Introduction: From Raw Data to Analytics-Ready Models

Now that you have learned how to connect Amazon Redshift Serverless to your S3 data lake and run queries using Redshift Spectrum, you are ready to take the next step in building a modern analytics warehouse. In this lesson, you will move beyond querying raw data and start organizing it for analytics by creating dimension tables inside Redshift. This is a key part of modeling your data for fast, flexible analysis. By the end of this lesson, you will know how to use Python and the boto3 library to create dimension tables in Redshift, setting the foundation for a star schema that supports business intelligence and reporting.

Spectrum vs. Loading Data into Redshift: When to Use Each

Before we dive into modeling, let’s clarify a key design decision: Should you keep querying data in S3 with Spectrum, or should you load it into Redshift tables? Each approach has its strengths and trade-offs. Here’s a quick comparison to help you choose the right tool for the job:

ApproachLatencyPerformanceCostJoinsWhen to Use
Spectrum (S3 external)HigherSlower for complexPay per query/dataLimited (external→internal joins slow)Ad hoc, raw/large data, infrequent
Internal Redshift tableLowerFastest, optimizedStorage + computeFull support, fastFrequent queries, reporting, joins

Guidance:
Use Spectrum for ad hoc or infrequent analysis on large, raw, or rarely accessed data in S3.
Load data into Redshift tables for frequent, complex, or join-heavy analytics, especially when powering dashboards or BI reports.

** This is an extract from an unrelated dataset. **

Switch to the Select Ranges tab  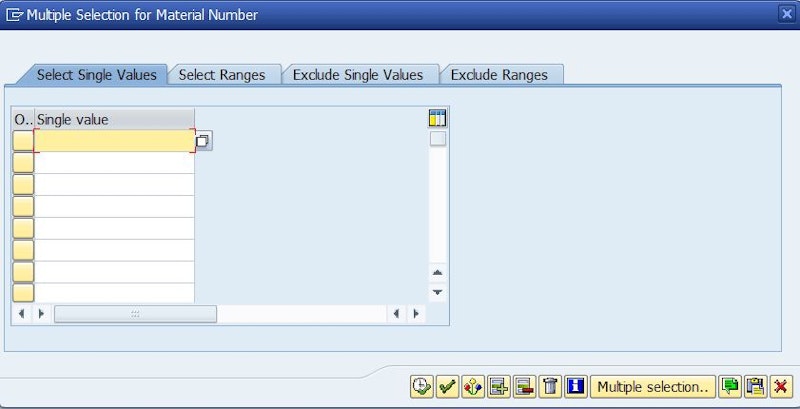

  • Latency: Spectrum queries have higher startup time since data is read from S3. Internal tables are always ready for fast access.
  • Performance: Internal tables are optimized for analytics (sort keys, distribution, indexes). Spectrum is great for quick exploration, but can be slow for large joins or aggregations.
  • Cost: Spectrum charges per amount of data scanned. Internal tables incur storage and compute costs, but are more cost-effective for repeated queries.
  • Joins: Joining external (S3) and internal (Redshift) tables is possible, but much slower than joining internal tables only.
Why Model Your Data?

Raw data in your data lake is often messy, repetitive, and not optimized for analytics. While you can run queries directly on S3 using Redshift Spectrum, these queries can be slow and difficult to maintain as your data grows. Modeling your data—by creating structured tables inside Redshift—makes your analytics faster, more reliable, and easier to use for business intelligence (BI) and reporting.

The Star Schema: Foundation of Analytics Warehousing

A star schema is a classic data modeling pattern used in analytics databases. It organizes your data into two main types of tables:

  • Fact tables: Store measurable events (e.g., book borrowings, sales transactions).
  • Dimension tables: Store descriptive information about the entities involved in those events (e.g., books, patrons, dates).

The fact table sits at the center, and each dimension table connects to it like points on a star. This structure makes it easy to join, filter, and aggregate data for reporting and analysis.

Visual: Star Schema for Library Analytics

Deep Dive: What Are Dimension Tables?

Dimension tables are the backbone of your analytics model. Each dimension table describes a single business entity in detail. For example:

  • dim_book: Information about each book (ID, title, genre, author, etc.)
  • dim_patron: Information about each library patron (ID, name, contact info)
  • dim_date: Calendar information (date, year, month, day)

Dimension tables are typically small compared to fact tables, but they are rich in descriptive columns. They provide the context needed to interpret the numbers in your fact tables.

Why Are Dimension Tables Important?

  • Clarity: They turn cryptic IDs into meaningful labels (e.g., book_id → book_title).
  • Consistency: Centralize business definitions (e.g., what counts as a “patron”).
  • Flexibility: Make it easy to add new attributes (e.g., book language, patron segment).
  • Performance: Enable fast joins and filtering in analytics queries.
Quick Recap: Why Modeling Matters
  • Performance: Queries run faster when facts and dimensions are designed for analytics (using sort keys, distribution styles, and surrogate keys).
  • Consistency: Centralized dimensions provide a single source of truth for entities (e.g., a patron’s name and contact info).
  • Usability: Analysts work with clean, descriptive columns instead of raw, denormalized fields.
  • Flexibility: New facts and dimensions can be added without disrupting existing analysis.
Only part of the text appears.